On Thursday 20 May 2004 12:16 pm, Olaf Jan Schmidt wrote:
> There are mainly three types of usage for speech synthesis:
>
> 1. Speaking and navigationg through whole texts (can be interrupted by
> messages and screen reader speech)
> 2. Speaking single messages (can be interrupted by screen reader speech)
Why would you want to interrupt a single message with screen reader?
> 3. A screen-reader reading out whatever happens on the screen (can be cut
> off by new screen reader speech)
If "cut off", is the speaking text re-queued or is it canceled?
>
> The suggested API is very feature-rich for the first two uses, but the
> third use is not covered.
What is not covered? I admit I have zero experience with screen readers, but
for the sake of discussion, let's imagine the following: The screen reader
is reading a page of text (let's say a web page.) Focus moves to a button,
so the screen reader wants to pause speaking and speak the label (or name) of
the button. After speaking the button, screen reader wants to continue
speaking the page where it left off. Focus moves to a title bar, so screen
reader wants to pause speaking and speak the title bar contents. While
speaking the title bar contents, focus goes to an image, so screen reader
wants to abandon speaking the title bar and speak the "alt" text of the
image. All of this can be accomplished using the current API as follows:
We assume the screen reader has two "levels" of talking -- a background job
and a foreground job that represents the control on the screen that has
current focus. The background job can be pre-empted by the foreground job,
but resumes when foreground is no longer speaking. Foreground jobs can be
pre-empted by another foreground job, but in this case the pre-empted job is
canceled. (Probably over-simplified, but for sake of discussion...) So we
keep track of two job numbers -- backJobNum and foreJobNum. Here's what the
screen reader's code might look like:
uint backJobNum // Job Number of background
uint foreJobNum // Job Number of foreground
// Queue and start the page of text using default language.
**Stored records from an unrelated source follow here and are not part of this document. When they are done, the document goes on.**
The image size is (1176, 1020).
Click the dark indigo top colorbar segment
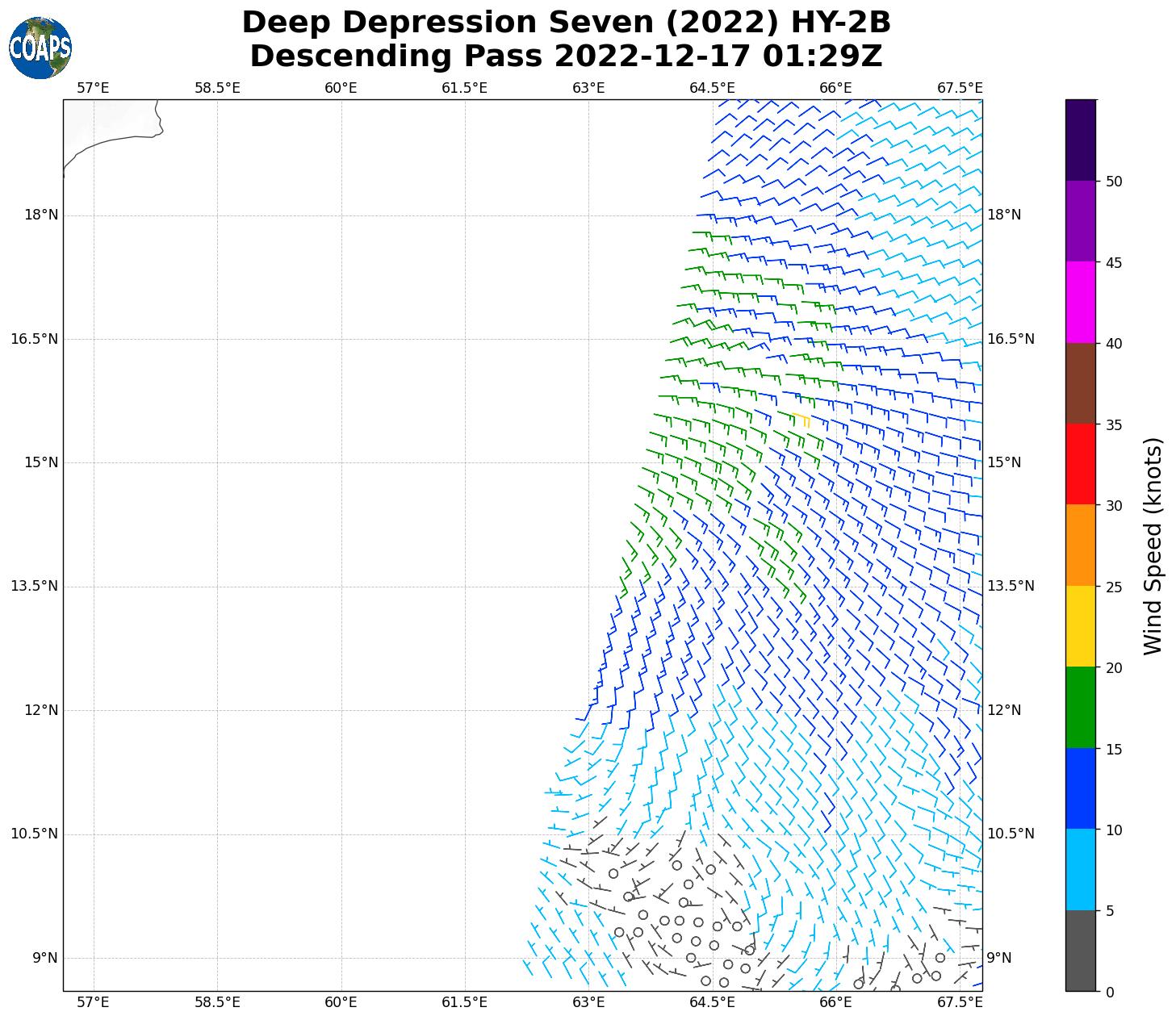click(x=1080, y=140)
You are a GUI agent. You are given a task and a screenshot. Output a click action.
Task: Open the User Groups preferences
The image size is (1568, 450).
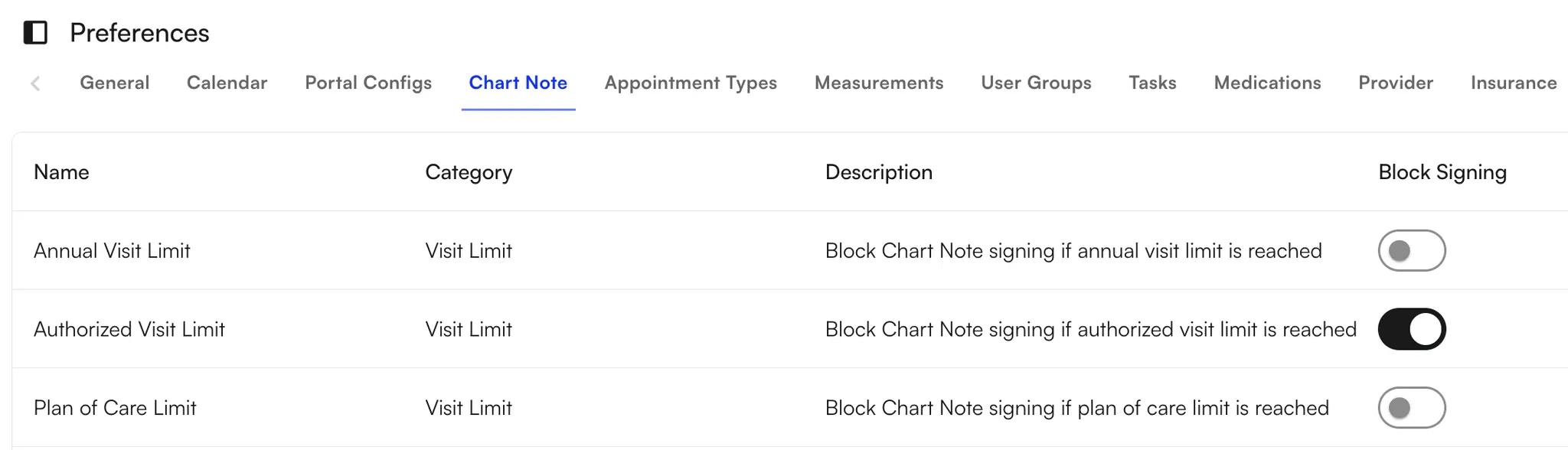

backJobNum = setText(<text of the page>, Null)
startText(backJobNum)
// <In response to button gotfocus signal>
// Pause the page, queue and start the button.
pauseText(backJobNum)
foreJobNum = setText(<button name or label>, Null)
startText(foreJobNum)
// Resume the page when the button is finished speaking.
resumeText(backJobNum)
// In response to titlebar gotfocus signal>
// Pause the page, queue and start the titlebar contents.
pauseText(backJobNum)
// Cancel the button if still in progress (it isn't in our scenario, but that
is OK.
removeText(foreJobNum)
foreJobNum = setText(<titlebar contents>, Null)
startText(foreJobNum)
// Resume the page when titlebar is finished speaking.
resumeText(backJobNum)
// <In response to image gotfocus signal>.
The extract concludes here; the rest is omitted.